Der 29-jährige Taucher stieg in der Allmannshauser Steilwand des Sees auf etwa 85 Meter ab, um den bestehenden nationalen Rekord zu brechen. Er verlor jedoch das Bewusstsein nur drei Meter unter der Oberfläche, als er nach einem fast dreiminütigen Tauchgang auftauchte. Da er bei der Wasseroberfläche bewusstlos war, qualifizierte sich der Tauchgang nicht für die offizielle Anerkennung nach den Regeln der Sportbehörde.
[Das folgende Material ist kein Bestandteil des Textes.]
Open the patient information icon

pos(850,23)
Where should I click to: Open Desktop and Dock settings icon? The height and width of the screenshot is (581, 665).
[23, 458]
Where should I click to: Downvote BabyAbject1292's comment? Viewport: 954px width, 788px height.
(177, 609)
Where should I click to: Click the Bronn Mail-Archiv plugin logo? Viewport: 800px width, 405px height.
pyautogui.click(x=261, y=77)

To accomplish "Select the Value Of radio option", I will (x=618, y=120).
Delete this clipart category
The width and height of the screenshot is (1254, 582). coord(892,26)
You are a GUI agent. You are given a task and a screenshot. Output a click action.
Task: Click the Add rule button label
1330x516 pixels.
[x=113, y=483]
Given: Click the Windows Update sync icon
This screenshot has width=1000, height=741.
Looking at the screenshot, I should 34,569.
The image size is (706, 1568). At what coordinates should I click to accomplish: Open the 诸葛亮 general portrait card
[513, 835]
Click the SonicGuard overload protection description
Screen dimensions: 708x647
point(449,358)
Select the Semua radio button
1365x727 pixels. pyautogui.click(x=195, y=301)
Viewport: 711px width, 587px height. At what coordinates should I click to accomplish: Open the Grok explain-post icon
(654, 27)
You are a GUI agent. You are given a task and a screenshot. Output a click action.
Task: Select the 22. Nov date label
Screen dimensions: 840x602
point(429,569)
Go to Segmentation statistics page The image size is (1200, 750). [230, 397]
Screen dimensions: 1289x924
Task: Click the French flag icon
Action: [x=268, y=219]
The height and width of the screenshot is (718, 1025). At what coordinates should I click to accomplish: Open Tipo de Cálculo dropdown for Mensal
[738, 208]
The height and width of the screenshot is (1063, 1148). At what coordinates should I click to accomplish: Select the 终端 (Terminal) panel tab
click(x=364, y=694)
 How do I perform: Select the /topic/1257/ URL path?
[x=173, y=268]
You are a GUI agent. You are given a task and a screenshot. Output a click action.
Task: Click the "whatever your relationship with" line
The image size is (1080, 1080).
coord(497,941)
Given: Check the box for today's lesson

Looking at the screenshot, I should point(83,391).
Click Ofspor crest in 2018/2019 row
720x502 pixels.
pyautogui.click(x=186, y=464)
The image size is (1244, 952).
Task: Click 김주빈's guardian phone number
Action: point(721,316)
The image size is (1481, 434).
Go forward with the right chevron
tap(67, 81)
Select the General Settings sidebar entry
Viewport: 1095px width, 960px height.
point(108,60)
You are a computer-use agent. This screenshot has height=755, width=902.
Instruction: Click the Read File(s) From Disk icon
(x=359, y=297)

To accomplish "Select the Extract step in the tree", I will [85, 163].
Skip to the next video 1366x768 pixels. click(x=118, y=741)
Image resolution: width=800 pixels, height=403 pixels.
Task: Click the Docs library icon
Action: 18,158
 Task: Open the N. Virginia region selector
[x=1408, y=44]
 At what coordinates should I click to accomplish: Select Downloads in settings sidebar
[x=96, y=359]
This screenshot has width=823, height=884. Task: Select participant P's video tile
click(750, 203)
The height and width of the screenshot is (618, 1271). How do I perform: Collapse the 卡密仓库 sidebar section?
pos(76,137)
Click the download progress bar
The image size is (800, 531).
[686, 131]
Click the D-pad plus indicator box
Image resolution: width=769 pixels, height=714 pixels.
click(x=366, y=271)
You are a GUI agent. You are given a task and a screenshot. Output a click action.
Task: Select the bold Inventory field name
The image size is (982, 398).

Marinković hatte für diese Herausforderung, die sowohl körperliche Ausdauer als auch geistige Konzentration erforderte, ausgiebig trainiert. Sein Tauchgang erreichte die gewünschte Tiefe, aber die letzte Stufe des Aufstiegs erwies sich als problematisch. Laut Berichten wurde er von einem Sicherheitstaucher unterstützt, der ihn an die Oberfläche brachte, Mund-Nase-Reanimation verabreicht und Sauerstoff zur Verfügung stellte. Er erlangte schnell das Bewusstsein und wurde danach als gesund beschrieben. Nach dem erfolglosen Versuch wurde Marinković bei seiner Rückkehr an Land mit Applaus begrüßt. In kurzen Kommentaren nach dem Tauchgang äußerte er, dass die Erfahrung, obwohl enttäuschend, Teil des Sports war.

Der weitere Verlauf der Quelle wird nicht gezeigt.